[PASSAGE SHOWN]

When What’s-His-Name was about 12, he began to leave childhood and become self-aware, he began questioning the world around him. So it was only natural that one day he asked me the same question.
“Dad?” he asked. “Why are we here? What is life all about?”
“42.” I promptly answered. I can’t say I was expecting the question, but I was ready. Thank you, Mr. Adams.
“Dad! Be serious, I want to know what life is all about.” What’s-His-Name was practically yelling.
“Son, if you don’t believe me, go ask your mother.” This was another great answer. My son and I both knew I had never missed an opportunity to play a practical joke on him, and he knew better than to completely believe me. His mother, The Doc, is absolutely trustworthy, having had her sense of humor surgically removed during the third year of med school.
So my son promptly ran to the other end of the house and asked his mother the same question and just as promptly got an answer, “42.” The Doc loves Douglas Adams as much as I do. She used to operate in scrubs with “Don’t Panic” stenciled on the back. Okay, some vestigial remains of her sense of humor are still attached.
You could hear What’s-His-Name wailing from the other end of the house. I’m still not sure if he was upset at an answer he couldn’t understand or the realization that all of his genetic material came from the two of us.
This incident happened years before I had worked out the tenets of my own church, St. Mark’s Buddhist Bar and Tabernacle, but even then I knew that every child needs some form of religious or ethical foundation. Eventually, we settled for something simple; Life Sucks and Then You Die.
Simple religions for simple people and this one fulfilled all the needs of a religion. It explains why bad things happen; Life Sucks. And it handles the question of an afterlife; You Die. It encourages a practical, though somewhat stoic, lifestyle. Okay, it probably fails one major test of a religion, it doesn’t coerce tithing, but my boys didn’t yet have the resources that would attract an established church.
Faithful readers by now realize that my philosophy of raising children is to take every possible opportunity to fill their heads with bullshit and lunacy. I believe in stretching their brains before life locks them into a role. Having been raised in Our Lady of Perpetual Motion, a church that was constantly terrified that someone somewhere was having a good time, I was determined to have my sons avoid this infection until they had developed sufficient antibodies. Besides, I was worried that if I was caught back on church grounds, they might burn me at the stake.
I wasn’t sure the boys completely understood this philosophy until I attended a parent/teachers conference when The-Other-One was in the third grade. The teacher was a little upset with my son’s history report about the hardships faced by the Pilgrims. She couldn’t understand why the son of a history professor would end his report with… and you guessed it… “Life Sucks and Then You Die.”
I could have told her there were 42 reasons, but she wasn’t ready for a religious breakthrough.

[/PASSAGE SHOWN]

QUESTIONS TO ANSWER:
A - In the passage, rewrite everything from "Simple religions for" down to "an established church.", swapping "tithing" for "donations".
B - According to the passage, what is the name of the church whose tenets the narrator later worked out?
The records have no connection to the passage.

[INPUT DATA]

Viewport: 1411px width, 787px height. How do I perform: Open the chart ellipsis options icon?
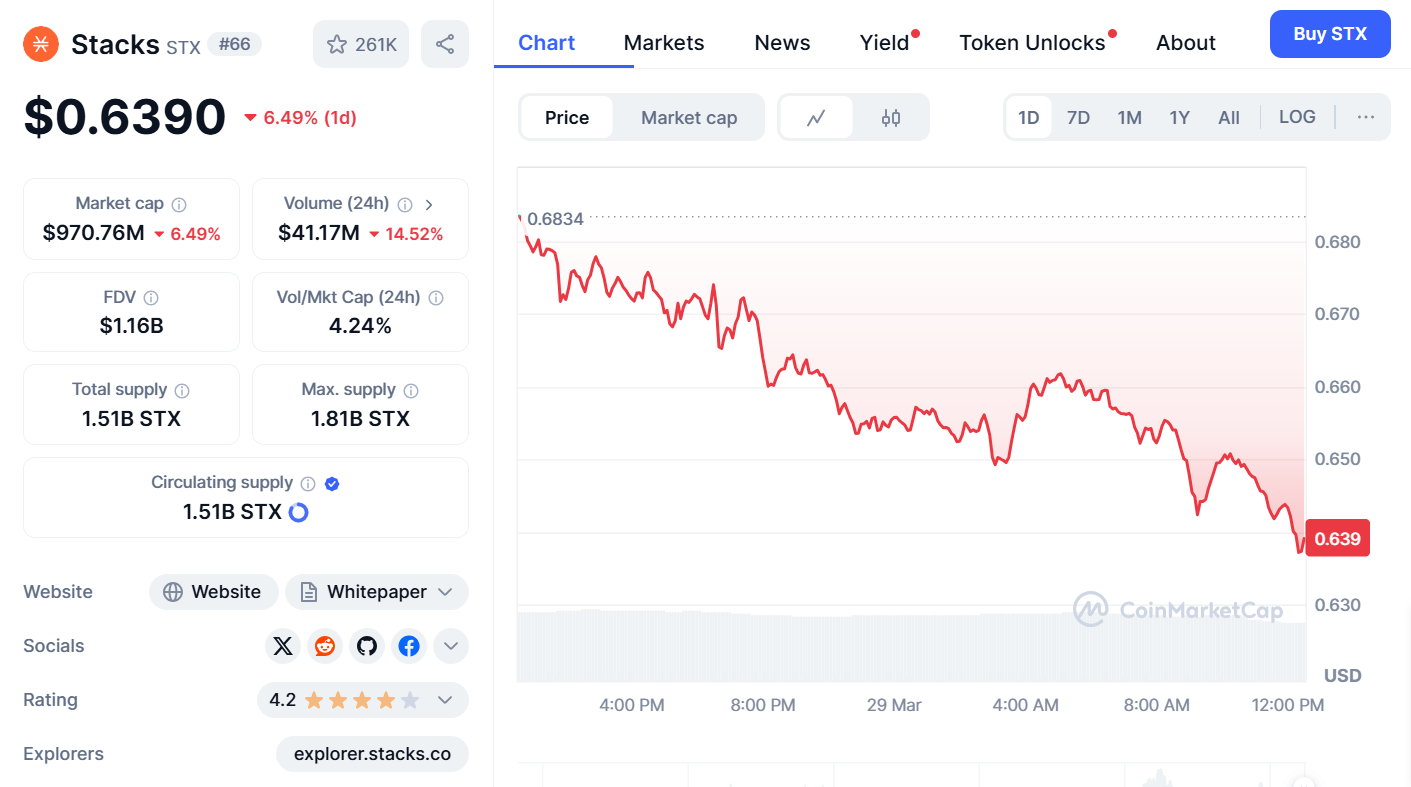pyautogui.click(x=1366, y=117)
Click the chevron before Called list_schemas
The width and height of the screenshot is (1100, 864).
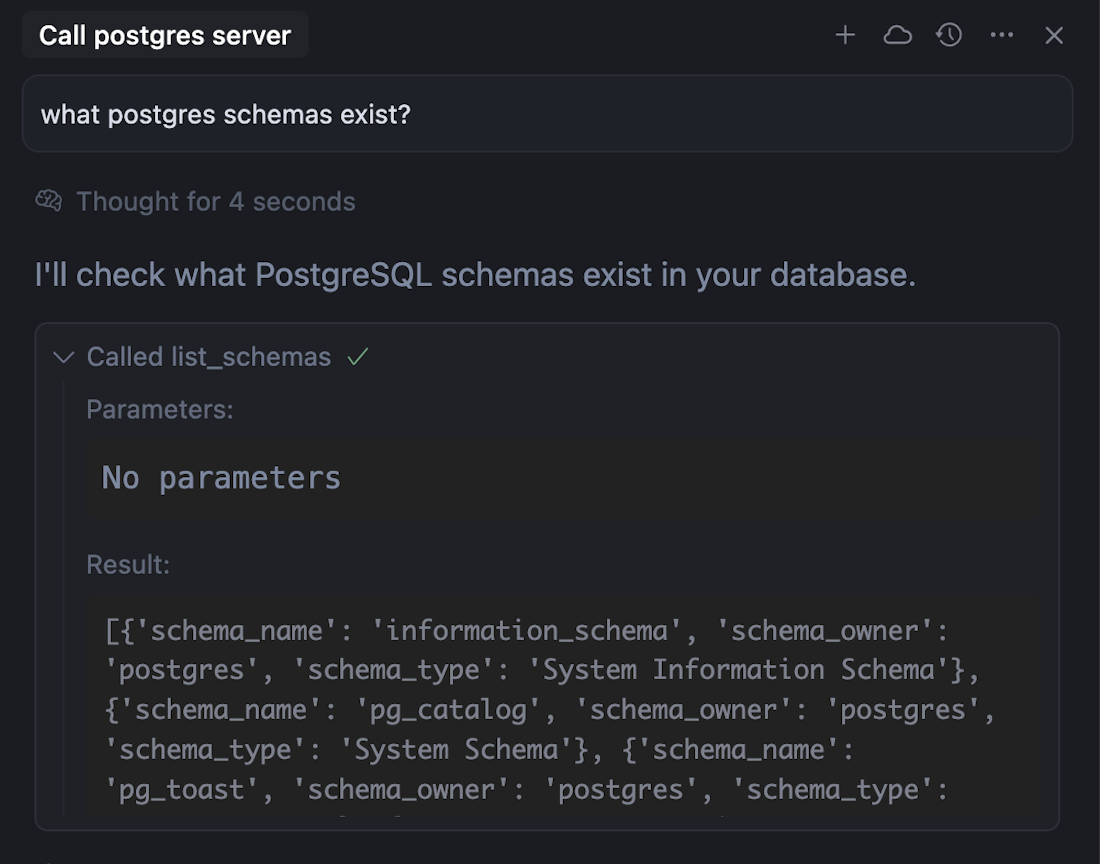pyautogui.click(x=63, y=356)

[/INPUT DATA]

ANSWERS TO THE EXERCISE:
A -
Simple religions for simple people and this one fulfilled all the needs of a religion. It explains why bad things happen; Life Sucks. And it handles the question of an afterlife; You Die. It encourages a practical, though somewhat stoic, lifestyle. Okay, it probably fails one major test of a religion, it doesn’t coerce donations, but my boys didn’t yet have the resources that would attract an established church.

B - St. Mark's Buddhist Bar and Tabernacle.